Athletics do more than teach—they help forge a college community.
THIS PAST MAY I went down to Boston for the Wearers of the Green celebration. Put on by the Dartmouth Club of Boston every five years, the dinner provides us with the opportunity to celebrate our student athletes. I shared with them my sense of the place of athletics at Dartmouth and would like to expand on those comments here.
I came to Dartmouth in 1969—the era of Bob Blackman (football), Ab Oakes (ice hockey), George Blaney (basketball), Tony Lupien (baseball), and Ken Weinbel (track). The first football game of the season saw a 42-6 win against Boston College and we lost only one game all season. We were cochampions of the Ivy League—along with Princeton and Yale—and the freshman squad was recognized as the best team in New England. Tony Lupien's baseball team won 23 games and won first place in the Eastern Intercollegiate Baseball League. It was a great introduction to Dartmouth.
In the 30 years that I have been at Dartmouth, intercollegiate athletics have changed enormously. We have watched with admiration and pride the growth of women's athletics, and the expansion of access to our universities and colleges to a greater range of students. We have also seen a growing divide between a group of schools who play in a competitive national arena and the rest of us. Too often college athletes face pressure to perform at the preprofessional and even professional levels, and athletics are more of a big business than ever. This is the context within which Dartmouth and the other Ivy schools compete.

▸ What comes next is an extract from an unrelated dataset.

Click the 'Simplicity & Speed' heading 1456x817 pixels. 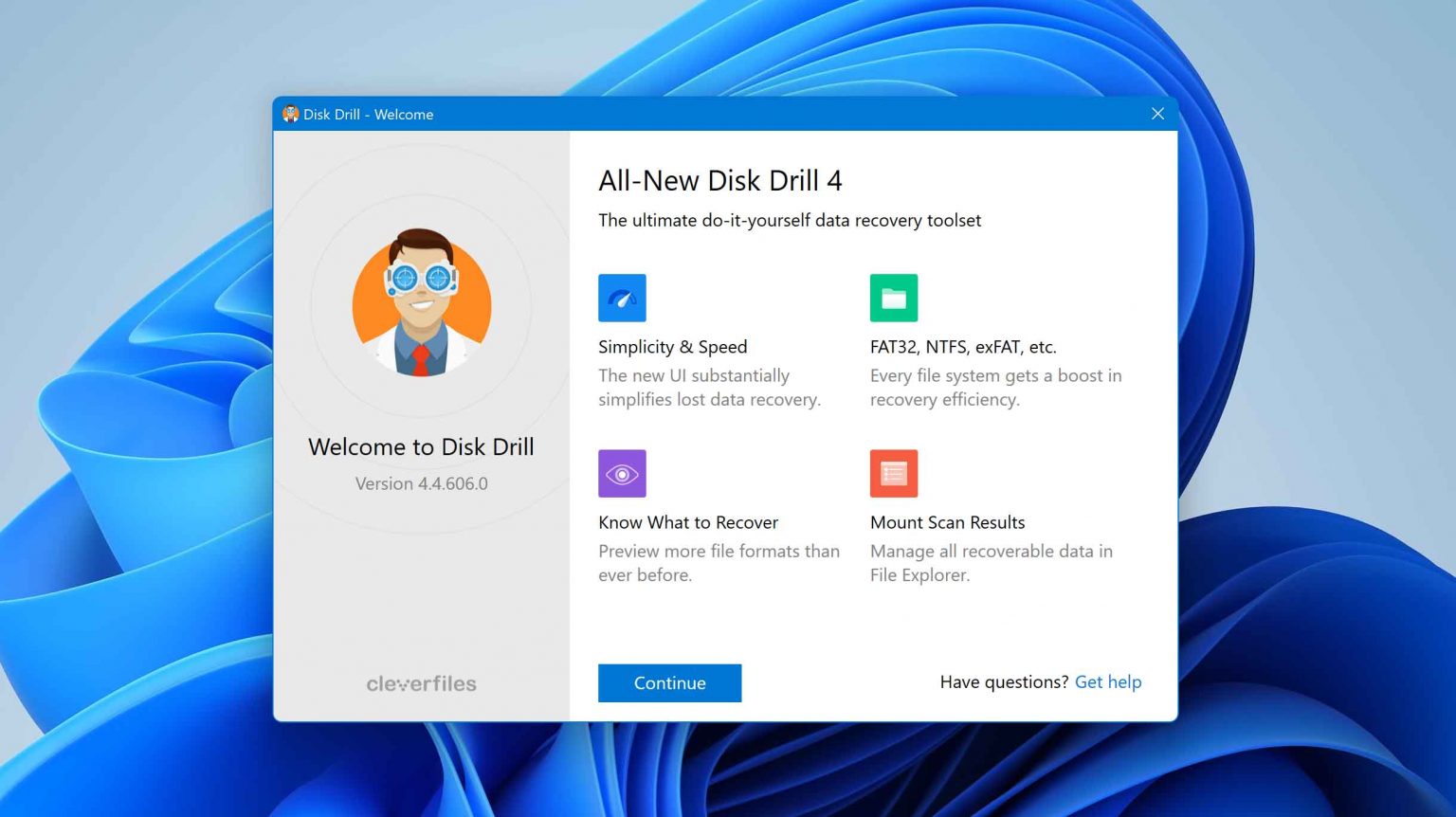(x=672, y=347)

Organized college athletics began in the 1860s. Dartmouth's first game of baseball was played in 1866 against Amherst. Unfortunately we lost that game, but the sport of baseball nonetheless won an important place at Dartmouth. The first iteration of football here involved freshmen providing a football that the whole College then kicked and fought over. Not surprisingly the games often resulted in broken windows, broken bones, and other damage. The faculty banned the game in 1868, only to reintroduce it a couple of years later.
Not only was football controversial, it was also dangerous. In 1908, 33 players died in the U.S. as a result of football mayhem. President Teddy Roosevelt was so concerned that he summoned the presidents of Yale, Harvard, and Princeton to the White House. Save the game but eliminate the violence, he told them.
While there were questions about college athletics, there was also a recognition from the very beginning of what they could accomplish. Sports can teach the importance of teamwork, the need sometimes to subordinate one's self for the greater good of the team, the importance of hard work, patience, and discipline, the recognition that losing is not necessarily fatal, and that die best of us learn from losing.
Perhaps most importantly, athletics can help us as we try to forge a college community. John King Lord, a nineteenth-century Dartmouth faculty member, noted that baseball "did much toward breaking down the separation of the classes and worked for the unity of college feeling." I know that the same is true today for all sports.
Athletics are an integral part of the Dartmouth experience. Dartmouth is one of a handful of schools in the nation that have fully met their commitment to Title IX and we are extremely proud of all that our women's teams have accomplished. We field 34 intercollegiate teams—16 men's teams, 16 women's teams, and two coed teams (riding and sailing). Last year, women's teams were Ivy champions in soccer, basketball, and lacrosse. Threequarters of our students participate in sports, be it intercollegiate athletics, intramural games, or one of the recreational or fitness programs. Some 3,000 undergraduates play in intramural games each year and 500 additional students play in club sports. Today about 25 percent of undergraduates participate in a varsity sport. These are impressive statistics for a school whose students excel in so many different areas.
Over the past year I have affirmed that what happens outside of the classroom is very much part of the educational experience. Dartmouth is a community of scholars, learning together, learning from each other. The out-of-classroom experience at Dartmouth is an important part of that learning. The interactions that our students have with other students and with their coaches can teach
them much about themselves, about their responsibilities, and their limits. I have told the coaches that I think of them as teachers—and they are a remarkable group of teachers whose lessons can be among the most valuable some students learn about life.
I have initiated discussions on how we can encourage more students to attend athletic events. I would like them to enjoy these special times as Susan and I have enjoyed them, and I would like to encourage what John Lord called "the unity of college feeling." Our community of athletes can help the entire Dartmouth community forge our common bonds.